The Cardinal Conundrum: Where Is The Real Genius Behind All The Winning?
- Updated: November 5, 2011
With Tony La Russa deciding to call it a career earlier this week, MLB will try to remember what it’s like to exist without him managing one of its teams. It hasn’t had to since 1978. As some reminders just how long ago that was:
– Cardinals 10-time All-Star Albert Pujols wasn’t even conceived yet.
– Cardinals Hall of Fame shortstop Ozzie Smith, who retired in 1996, finished 2nd in the Rookie of the Year balloting.
– Cardinals Hall of Fame manager Whitey Herzog hadn’t yet managed the Cardinals.
– The Jimmy Carter administration had a 52% approval rating.
– Jamie Moyer first became eligible for social security.
As long and as full of winning La Russa’s career was, the growing acceptance of Sabermetrics among front office executives in the 21st century, and later mainstream media, has led to a counter culture in baseball that sees La Russa and his old school ilk in a less favorable light. Aside from his small ball obsession, La Russa was too often accused of letting his ego take precedent over keeping the most talent on the team – and the Cardinals brass would allow it.

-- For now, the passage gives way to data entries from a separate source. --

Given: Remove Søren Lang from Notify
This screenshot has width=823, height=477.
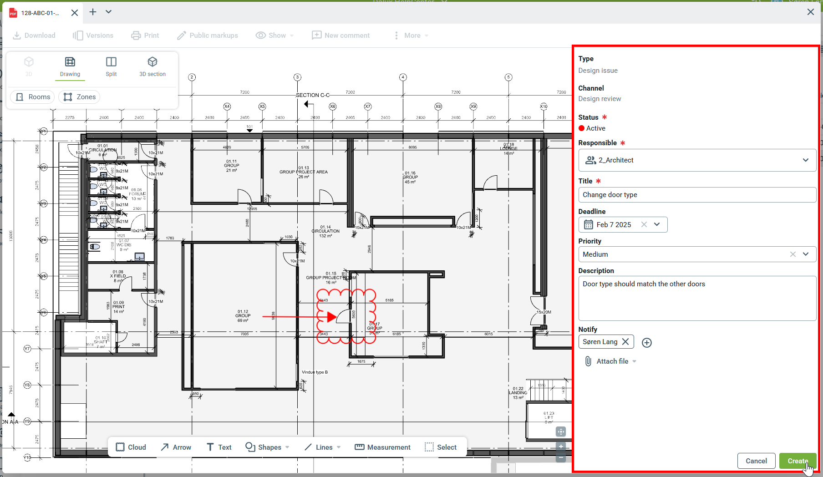Looking at the screenshot, I should pyautogui.click(x=625, y=341).
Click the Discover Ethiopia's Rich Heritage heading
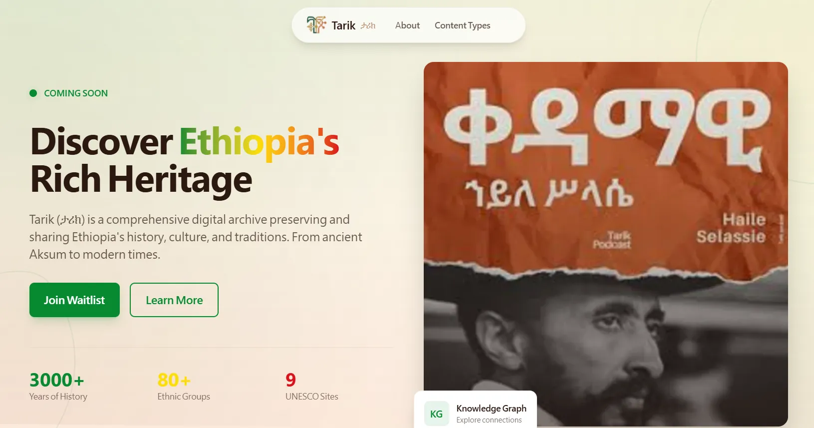Viewport: 814px width, 428px height. (185, 160)
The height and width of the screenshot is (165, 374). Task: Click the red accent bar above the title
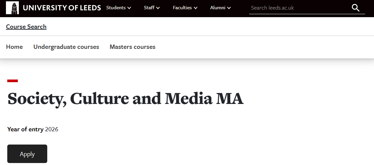pos(13,81)
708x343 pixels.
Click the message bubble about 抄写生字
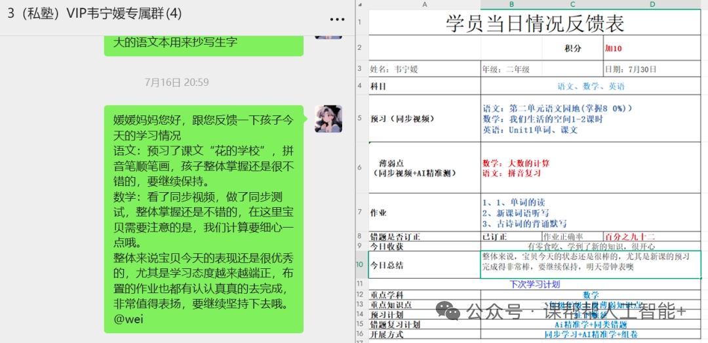pos(204,43)
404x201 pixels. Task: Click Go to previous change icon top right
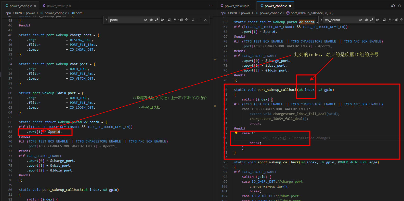tap(393, 6)
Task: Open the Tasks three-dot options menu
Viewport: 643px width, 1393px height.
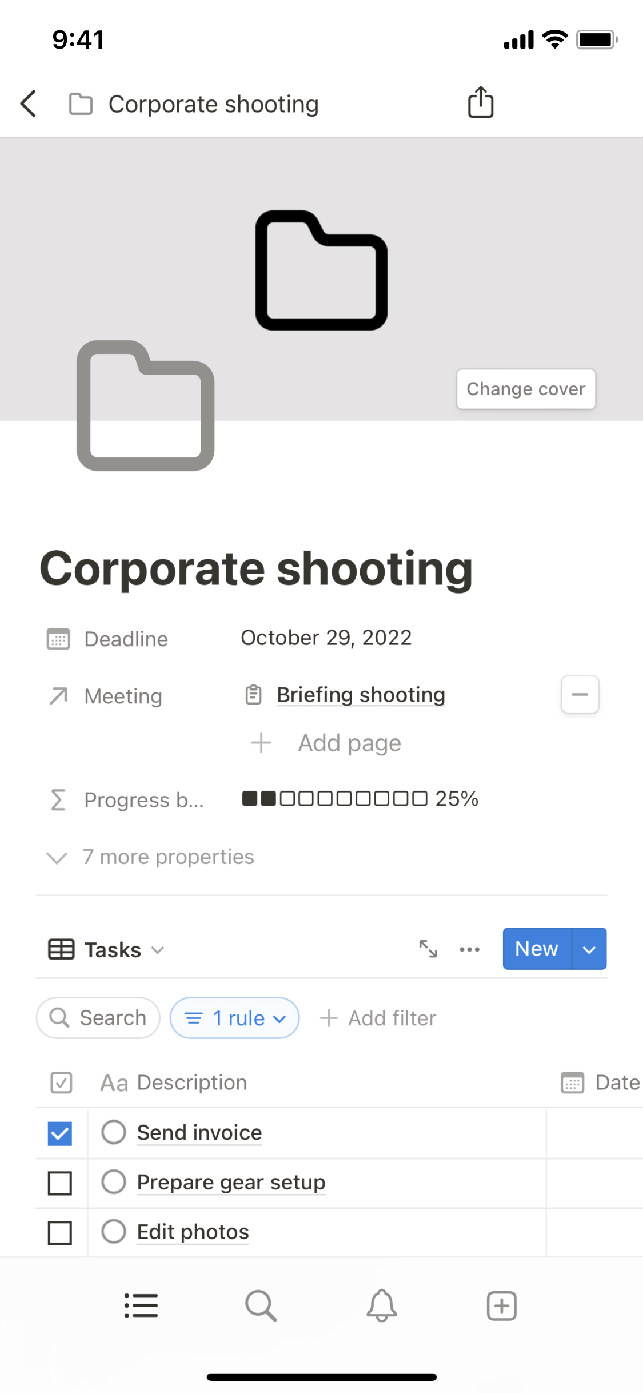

Even former General Manager Walt Jocketty was fired by the Cardinals during his feud with La Russa, reportedly due to La Russa’s influence. This made room for John Mozeliak to be promoted to GM chair in 2007.
Mozeliak, who began his career in Major League Baseball as a number cruncher straight out of college with the Colorado Rockies, is no stranger to Sabermetrics. He has shown to be a shrewd GM for the Cardinals and has often enough balanced La Russa’s wills to keep his job. But with La Russa now gone, Mozeliak gets to do something most GMs get to do as their first executive action – choose a manager to his liking. One who likely wouldn’t, for example, refuse to play a rising star, power-hitting, center fielder, because, God-forbid, a 24-year-old millionaire is accused of having immaturity issues. Or perhaps one who likely wouldn’t push away his future Hall of Fame third baseman due to a feud that must be inconsequential compared to what’s best for the team.
2012 may be Mozeliak’s 5th season as captain of the good ship Cardinal, but it will be the first that he gets to choose how much autonomy he wants to share with the Cardinals manager. Ideally, Mozeliak would have the last say for every player transaction on the matter of who wears the Cardinals uniform – just like nearly every GM in baseball. In theory, this will make Mozeliak better at his job.
Or will it? Legendary pitching coach Dave Duncan (who’s face arguably deserves to be on La Russa’s future Hall of Fame plaque) has a tight bond with La Russa, and may not return to the team for the 2012 campaign. Worse, free agent Albert Pujols will now have less incentive to re-sign with the Cardinals, as he has been an outspoken La Russa backer through most of his career as well. And though the Cardinals have won two championships with Mozeliak as either the GM or Assistant GM, nobody is in doubt that neither would have been possible without Pujols in a Cardinals uniform.
Mozeliak may be having his dream come true by not having to manage La Russa’s hurt feelings anymore, but he has some hard work to do this offseason that may be impossible without the help of one of the longest-tenured and most respected baseball men in MLB.